(Entries taken from a collection)
■ ■ ■ ■ ■
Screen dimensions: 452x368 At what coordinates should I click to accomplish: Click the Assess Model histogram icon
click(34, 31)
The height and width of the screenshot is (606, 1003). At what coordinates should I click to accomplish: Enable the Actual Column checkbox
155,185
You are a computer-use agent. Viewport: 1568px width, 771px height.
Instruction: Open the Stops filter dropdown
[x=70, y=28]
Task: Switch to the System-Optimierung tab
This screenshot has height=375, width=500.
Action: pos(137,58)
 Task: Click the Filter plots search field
■ ■ ■ ■ ■
*REQUIREMENT:* Exactly as shown above, write out all the records.

*RESPONSE TO THE TASK:*
Screen dimensions: 452x368 At what coordinates should I click to accomplish: Click the Assess Model histogram icon
click(34, 31)
The height and width of the screenshot is (606, 1003). At what coordinates should I click to accomplish: Enable the Actual Column checkbox
155,185
You are a computer-use agent. Viewport: 1568px width, 771px height.
Instruction: Open the Stops filter dropdown
[x=70, y=28]
Task: Switch to the System-Optimierung tab
This screenshot has height=375, width=500.
Action: pos(137,58)
 Task: Click the Filter plots search field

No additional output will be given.